Wednesday, November 11, 2009

Matthew 2: prophecies and problems

See, I don't get why it would matter to God to be so specific with his prophecies about the PLACES that the Messiah would come out of. Why was it so important that he be born in Bethlehem? That he come out of Egypt? That he grow up in Nazareth?

There's a number of things I don't like about the specificity here.

Scenario A. God knew ahead of time exactly what would happen--that there would be a census and all people would have to return to the place of their birth; that Herod would be king, get jealous, and try to kill all the children so that he could kill his rival, the king of the Jews that the Magi claimed had been born. If God knew in advance what would happen, then why didn't he stop the slaughter of all the innocents in Bethlehem? One might argue that people have free will and God doesn't interfere with that. But if he knew in advance what would happen, does anybody have free will?


Scenario B. God didn't know ahead of time how it would happen, but there something about these places that held particular symbolic meaning for the people at the time, or these places held spiritual power in some way, and so it was necessary for Jesus to be born in the one place and reside in two other places as he grew up. So God finagled his way to make sure Jesus was born in Bethlehem (by causing the census), allowed or encouraged Herod's killing of the infants to make sure Jesus and his parents fled to Egypt, and ultimately encouraged Joseph to move to Nazareth, where Jesus could grow up in relative peace.

Scenario B seems less threatening to me than Scenario A (which makes God seem, well, kind of evil, no matter which way you cut it, either actively evil or passively so) but even Scenario B doesn't seem so great.

For the believers, I get it. The specificity offers assurance that this was truly the Messiah because he fits all the prophecies. But the specificity--and how it was achieved--should surely give us room for pause.

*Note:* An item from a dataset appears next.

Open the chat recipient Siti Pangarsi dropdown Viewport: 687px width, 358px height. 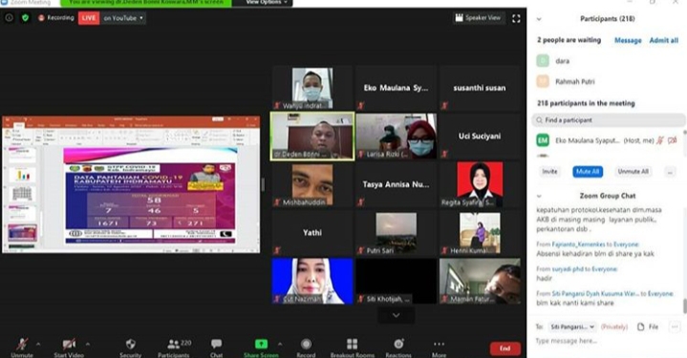click(572, 326)
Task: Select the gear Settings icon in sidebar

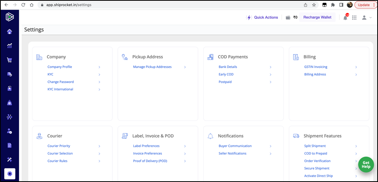Action: point(10,174)
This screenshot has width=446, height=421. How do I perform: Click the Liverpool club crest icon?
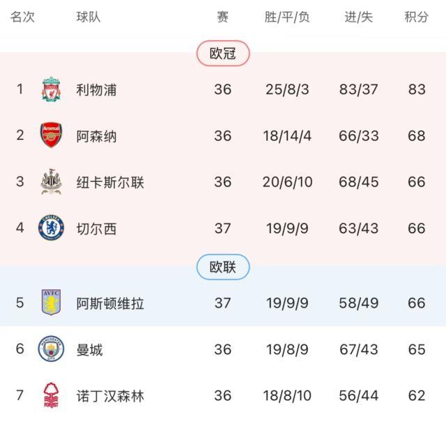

The God of the Old Testament is a God of vengence. He has no problem telling the people of Israel to commit mass genocide, to slaughter an entire people and leave no one standing. So why would the God of Matthew chapter 2 suddenly be so different, that he'd have a problem with the slaughter of a bunch of innocent babies, just so his prophecy could be fulfilled?

Scenario C. It was all a coincidence. After the facts of Jesus's birth, life, and death, his biographers were able to find things from the Old Testament that helped prop up their argument that Jesus was the Messiah.

Scenario D. Is there a Scenario D? I'm willing to entertain propositions.

Yesterday's chapter put me in a spiritually seeking and peaceful kind of mood but today's has me all hepped up and frustrated.